To know more about the shortcomings of the “weekend lockdown”, please check an article by the analyst of the Centre of United Actions Oleh Savychuk Weekend lockdown: walking into the same wall.

Postponing mandatory requirement for sole proprietors to use cash registers (4313)

Status: revisited by the committee, once more awaits the first reading. If there will be a consensus in the Parliament, MPs can pass the bill.

Who is affected: business, sole proprietors, and the State Tax Service.

What does it change: according to the Head of the Parliamentary Committee on Finance, Taxation, and Customs Policy, Danylo Hetmantsev, the committee recommends MPs to adopt a compromise version of the bill:

  • to postpone the mandatory requirement for sole proprietors to use cash registers until January 1, 2022 (except for certain groups like online retailers, jewelry, second-hand shops, etc.)
  • to lower fines, cancel the requirement to report on electronic cash registers, and exclude the total area of floor space as a criterion for mandatory use of cash registers.

What is right:

  • better conditions for small and medium-sized enterprises during the pandemic
  • fewer chances that the requirement to use cash registers will increase the number of untaxed payments for provided services.

What is wrong:

  • without cash registers and, thus, fiscal receipts, it is often impossible to protect customers’ rights
  • a part of the economy will remain in shadow because some operations without cash registers will remain untaxed. Local budgets and the government budget will receive less revenue.

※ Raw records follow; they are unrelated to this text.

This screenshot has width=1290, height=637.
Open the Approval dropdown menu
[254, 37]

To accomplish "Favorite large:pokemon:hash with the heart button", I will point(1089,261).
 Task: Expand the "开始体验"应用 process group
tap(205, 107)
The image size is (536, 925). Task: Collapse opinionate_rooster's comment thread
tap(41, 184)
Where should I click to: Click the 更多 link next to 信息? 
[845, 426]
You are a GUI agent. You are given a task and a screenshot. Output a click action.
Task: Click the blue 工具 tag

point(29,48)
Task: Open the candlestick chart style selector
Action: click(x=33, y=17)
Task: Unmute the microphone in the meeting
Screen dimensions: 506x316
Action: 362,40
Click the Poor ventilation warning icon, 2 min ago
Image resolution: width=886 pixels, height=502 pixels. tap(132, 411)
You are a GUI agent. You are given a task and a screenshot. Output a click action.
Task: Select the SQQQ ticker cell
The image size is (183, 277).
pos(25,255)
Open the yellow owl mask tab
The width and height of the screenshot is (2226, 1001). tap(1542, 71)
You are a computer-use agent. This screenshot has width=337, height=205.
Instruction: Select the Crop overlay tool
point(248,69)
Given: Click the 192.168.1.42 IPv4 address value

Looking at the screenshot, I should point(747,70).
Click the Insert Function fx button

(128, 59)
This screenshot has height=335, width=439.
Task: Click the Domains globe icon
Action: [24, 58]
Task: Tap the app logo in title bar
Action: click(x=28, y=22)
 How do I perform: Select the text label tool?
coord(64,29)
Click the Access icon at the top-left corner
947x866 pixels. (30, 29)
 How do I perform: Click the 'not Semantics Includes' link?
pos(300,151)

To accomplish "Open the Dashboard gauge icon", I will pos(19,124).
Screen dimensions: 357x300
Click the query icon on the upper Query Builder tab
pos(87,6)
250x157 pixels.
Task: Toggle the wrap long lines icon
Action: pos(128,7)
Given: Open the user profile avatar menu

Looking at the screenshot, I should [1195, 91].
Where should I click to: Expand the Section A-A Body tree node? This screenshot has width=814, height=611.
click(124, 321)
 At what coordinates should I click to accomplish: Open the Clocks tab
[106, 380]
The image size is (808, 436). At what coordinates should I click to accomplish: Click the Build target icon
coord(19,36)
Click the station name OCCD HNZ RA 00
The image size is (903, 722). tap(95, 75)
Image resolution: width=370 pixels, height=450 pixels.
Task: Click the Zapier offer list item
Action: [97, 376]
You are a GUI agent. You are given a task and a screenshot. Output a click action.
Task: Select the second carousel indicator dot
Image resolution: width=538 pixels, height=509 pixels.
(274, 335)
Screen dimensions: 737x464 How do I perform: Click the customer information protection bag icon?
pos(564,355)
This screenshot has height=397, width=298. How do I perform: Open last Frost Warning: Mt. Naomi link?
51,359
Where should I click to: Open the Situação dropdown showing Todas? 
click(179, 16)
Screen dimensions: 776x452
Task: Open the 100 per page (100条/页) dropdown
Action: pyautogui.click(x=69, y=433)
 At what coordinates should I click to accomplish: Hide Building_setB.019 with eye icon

Changing publication procedure for adopted legislation (4334)

Status: awaits the first reading, MPs can substantially revise it.

Who is affected: Ukrainian citizens, business, government bodies, local governments, the President, the Government, and the Parliament.

What does it change: resolutions by the Verkhovna Rada and laws signed by the President will be published in the newspaper Voice of Ukraine (Голос України) and on the official site of the Parliament. Both online and paper versions will be recognized as official.

Why this is important: at the moment, no law defines where official versions of the adopted laws and other legislative acts passed by the Verkhovna Rada have to be stored. Versions of laws published on the official sites of the Parliament and other government bodies are not recognized as official, so, in theory, they should not be referred to as a legitimate data source.

What is right: the Parliament will finally define which versions of adopted laws and other legislative documents are official.